Friday, January 18, 2008

Cannellini, Couscous and Pomegranate Salad

We've had some really tasty meals these last couple of weeks that we simply haven't managed to photograph, including a potato gratin with sliced mushrooms and brussel sprouts that was a perfect winter fridge cleaner and a very satisfying treat.

This one we did manage to capture, though. Pomegranates are still relatively cheap and plentiful, and this is one of those dishes where they really shine. We tried it once before with my mom, and it turned out decently, but, with some modifications, this time was even better. The sesame flavored eggplant, the couscous and the cannellinis (we threw in some tofu too, which was also fine) combined for a rich nutty goodness, against which the pomegranate pods and the chopped herbs really popped.

As a side note, I recently tried a new technique for harvesting pomegranate seeds that works really well (or at least much better than our old peeling-like-an-orange method). Run a serrated knife horizontally around the pomegranate, about halfway between the stem and flower ends, being careful not to cut too deeply. When you pull these two halves apart, the seed clusters should be nicely exposed and easy to separate from the membrane and pith. Voilà!

The recipe called for pomegranate vinegar, but we couldn't find such a thing and instead found pomegranate molasses, this thick, rich, sour-sweet syrup, at Bill's, the Greek store down the street.

The origins of the recipe are now lost (xeroxed page from something, we thank you), but here it is in our slightly modified form.

Cannellini, Couscous and Pomegranate Salad

Prepare either one cup of dried -- soak overnight, boil for 30-45 minutes, until tender -- or one 16 oz can prepared cannellini beans --rinse thoroughly. (The type of bean is pretty important here, so substitute at your own risk.

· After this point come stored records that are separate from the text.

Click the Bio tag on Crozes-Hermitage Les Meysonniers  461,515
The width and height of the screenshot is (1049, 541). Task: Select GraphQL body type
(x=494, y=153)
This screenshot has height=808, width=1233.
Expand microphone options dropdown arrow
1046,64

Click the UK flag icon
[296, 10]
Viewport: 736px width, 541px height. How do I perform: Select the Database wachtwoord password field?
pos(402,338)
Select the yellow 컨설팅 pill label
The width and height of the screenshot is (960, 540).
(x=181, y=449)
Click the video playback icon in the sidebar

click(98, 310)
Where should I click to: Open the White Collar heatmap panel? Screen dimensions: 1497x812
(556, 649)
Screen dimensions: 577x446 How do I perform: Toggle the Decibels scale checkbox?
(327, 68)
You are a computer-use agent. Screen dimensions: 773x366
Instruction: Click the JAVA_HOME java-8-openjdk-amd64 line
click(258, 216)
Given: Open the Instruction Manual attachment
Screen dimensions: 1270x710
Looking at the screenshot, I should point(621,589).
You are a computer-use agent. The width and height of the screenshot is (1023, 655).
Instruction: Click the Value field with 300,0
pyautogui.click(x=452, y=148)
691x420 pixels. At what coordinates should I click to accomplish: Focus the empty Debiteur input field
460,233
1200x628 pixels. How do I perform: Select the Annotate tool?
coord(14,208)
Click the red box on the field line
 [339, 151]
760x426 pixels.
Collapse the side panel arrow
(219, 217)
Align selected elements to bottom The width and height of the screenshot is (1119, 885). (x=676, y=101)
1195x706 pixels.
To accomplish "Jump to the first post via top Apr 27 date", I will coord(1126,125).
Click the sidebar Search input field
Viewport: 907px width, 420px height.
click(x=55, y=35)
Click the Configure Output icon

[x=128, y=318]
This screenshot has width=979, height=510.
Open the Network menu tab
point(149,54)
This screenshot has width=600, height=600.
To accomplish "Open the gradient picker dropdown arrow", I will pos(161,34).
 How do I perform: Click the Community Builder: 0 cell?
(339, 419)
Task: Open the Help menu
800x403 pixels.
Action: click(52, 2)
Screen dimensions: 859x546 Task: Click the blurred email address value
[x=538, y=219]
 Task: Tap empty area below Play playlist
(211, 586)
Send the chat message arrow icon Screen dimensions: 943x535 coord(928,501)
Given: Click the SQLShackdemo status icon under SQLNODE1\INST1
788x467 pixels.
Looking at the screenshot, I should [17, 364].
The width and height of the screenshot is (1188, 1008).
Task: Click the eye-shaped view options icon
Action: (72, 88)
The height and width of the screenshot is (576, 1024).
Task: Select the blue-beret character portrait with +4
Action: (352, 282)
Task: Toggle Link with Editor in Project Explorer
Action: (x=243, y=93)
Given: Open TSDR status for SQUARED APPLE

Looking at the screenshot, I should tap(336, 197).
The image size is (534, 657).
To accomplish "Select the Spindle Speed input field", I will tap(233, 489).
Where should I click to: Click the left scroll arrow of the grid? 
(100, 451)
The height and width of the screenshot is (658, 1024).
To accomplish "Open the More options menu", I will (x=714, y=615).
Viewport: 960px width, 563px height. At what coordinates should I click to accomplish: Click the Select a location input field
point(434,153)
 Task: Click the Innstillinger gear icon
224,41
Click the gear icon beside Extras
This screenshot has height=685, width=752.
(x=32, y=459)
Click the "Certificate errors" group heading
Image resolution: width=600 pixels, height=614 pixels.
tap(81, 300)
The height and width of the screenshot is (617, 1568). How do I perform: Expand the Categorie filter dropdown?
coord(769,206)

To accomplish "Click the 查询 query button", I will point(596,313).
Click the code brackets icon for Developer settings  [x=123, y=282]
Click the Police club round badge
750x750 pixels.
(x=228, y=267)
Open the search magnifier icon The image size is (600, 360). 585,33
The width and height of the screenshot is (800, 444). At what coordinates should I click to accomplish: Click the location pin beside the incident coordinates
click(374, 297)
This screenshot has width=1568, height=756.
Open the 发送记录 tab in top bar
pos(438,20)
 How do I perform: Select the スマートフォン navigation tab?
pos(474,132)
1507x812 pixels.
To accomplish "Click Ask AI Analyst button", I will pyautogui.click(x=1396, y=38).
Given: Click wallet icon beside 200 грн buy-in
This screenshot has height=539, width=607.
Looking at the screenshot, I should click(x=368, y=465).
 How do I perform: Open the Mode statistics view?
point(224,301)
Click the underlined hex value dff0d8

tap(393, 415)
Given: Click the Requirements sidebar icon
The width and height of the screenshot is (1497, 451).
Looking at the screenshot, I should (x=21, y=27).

Personally, I'd substitute chickpeas before I'd use navy beans or such.)

Dice two cups Chinese or Japanese eggplants. Heat 1T sesame oil in a non-stick skillet until just under smoke and add the eggplant (and tofu if you feel like it). Saute, stirring, five minute or until tender. Add 2T sesame seeds and stir until they start to brown. Add 1T minced shallot and 2T minced garlic and stir one more minute before removing from heat and setting aside.

Bring 2C water to a boil and stir in 12oz couscous. Return to a boil, cover, and turn off the heat to allow the water to absorb (5-10 minutes). While the water is absorbing prepare a vinaigrette of 2T white wine or apple cider vinegar combined with 1.5T pomegranate molasses with 3T olive oil whisked in.

Fluff the finished couscous with a fork and turn into a large bowl. With two spoons, toss in the eggplant mixture, 1/2C chopped cilantro (and scallions and/or parsley) and the seeds of one pomegranate. Drizzle the vinaigrette over the top, add salt and pepper to taste, toss to combine and serve at room temperature. Works as a side or main dish.